All adsets and campaigns differed only in their audiences. The other settings were identical. Each campaign was optimized for payments and excluded audiences from each other (psychosegments from paying and vice versa). All campaigns lasted the same amount of time, their budgets did not differ.
Results:
It turned out that in comparison with Group A (Look-alike for paying users) both psychosegments showed:
- reduced cost per impression, click and installation;
- saving the price of one paying user (CPA);
- reduction of conversion monetization, ARPPU and ARPU;
- the payback of a segment with a psychosegment that has a high IQ and pronounced hedonism has increased, since its CPI has decreased by 60%. That is, we were able to attract more audience, which for the most part brought more revenue.
By the way, the CTR of both psychosegments turned out to be higher than that of the audience of paying players. This can be explained by the fact that the developer has repeatedly launched campaigns targeting Look-alike to paying users. In other words, most of the paying audience has already had ad impressions. Thanks to the use of psychosegments and the exclusion of the audience from each other, we found a new audience that we had not previously shown advertising to.
We conducted this case on Android. The fact is that the Humanteq SDK so far allows you to work only with this platform.
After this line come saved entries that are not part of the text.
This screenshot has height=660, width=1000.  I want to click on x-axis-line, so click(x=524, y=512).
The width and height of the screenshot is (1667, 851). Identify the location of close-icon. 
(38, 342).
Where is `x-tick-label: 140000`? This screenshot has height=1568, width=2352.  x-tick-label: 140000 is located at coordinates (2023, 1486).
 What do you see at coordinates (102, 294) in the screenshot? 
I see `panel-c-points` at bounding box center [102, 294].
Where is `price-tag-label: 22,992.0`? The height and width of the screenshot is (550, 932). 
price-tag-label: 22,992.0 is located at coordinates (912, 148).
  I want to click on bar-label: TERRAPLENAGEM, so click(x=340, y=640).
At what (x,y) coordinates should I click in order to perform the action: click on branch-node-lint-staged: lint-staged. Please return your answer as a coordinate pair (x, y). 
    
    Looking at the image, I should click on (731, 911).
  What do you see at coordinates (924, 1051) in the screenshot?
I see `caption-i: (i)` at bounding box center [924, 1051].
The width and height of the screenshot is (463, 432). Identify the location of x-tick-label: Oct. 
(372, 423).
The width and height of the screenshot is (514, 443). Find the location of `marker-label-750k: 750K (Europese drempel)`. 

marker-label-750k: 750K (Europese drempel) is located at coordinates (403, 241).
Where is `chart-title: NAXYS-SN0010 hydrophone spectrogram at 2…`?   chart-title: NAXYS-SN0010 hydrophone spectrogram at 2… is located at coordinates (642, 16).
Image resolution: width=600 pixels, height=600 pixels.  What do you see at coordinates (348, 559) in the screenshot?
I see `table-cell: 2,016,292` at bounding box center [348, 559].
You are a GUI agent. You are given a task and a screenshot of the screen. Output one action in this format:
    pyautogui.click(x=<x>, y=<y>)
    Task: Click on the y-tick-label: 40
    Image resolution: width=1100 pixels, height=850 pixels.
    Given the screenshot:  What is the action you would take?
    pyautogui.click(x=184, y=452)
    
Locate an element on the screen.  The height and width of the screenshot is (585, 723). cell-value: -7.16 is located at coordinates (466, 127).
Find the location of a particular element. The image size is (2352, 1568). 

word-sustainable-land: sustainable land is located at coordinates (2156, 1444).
But we assumed that if the audiences of the application on different platforms are similar, then Look-alike should work equally (or in a similar way) on iOS. To do this, we launched a campaign for a psychosegment built on an Android app on an iOS app. We used the same Look-alike in the iOS campaign that were used in the Android test.
As a result of this campaign, we have reduced CPI by 47%, also with an increase in CTR by 24%. Monetization metrics also turned out to be lower than in the Look-alike campaign for paying users. But we are also seeing a 14% increase in ROAS.
General conclusions
The main thing:
- thanks to psychosegmentation and its application in Look-alike, it is possible to reduce CPI (in our case by 60%);
- CTR is higher on average on psychosegments, which allows you to show creatives to a new audience;
- despite the drop in conversion, ARPPU and ARPU, the volume increases significantly, thanks to which it turns out to save ROAS.
So we believe that psychosegmentation effectively allows you to search for large volumes of new loyal audience, which will provide monetization indicators comparable to the already acquired paying audience.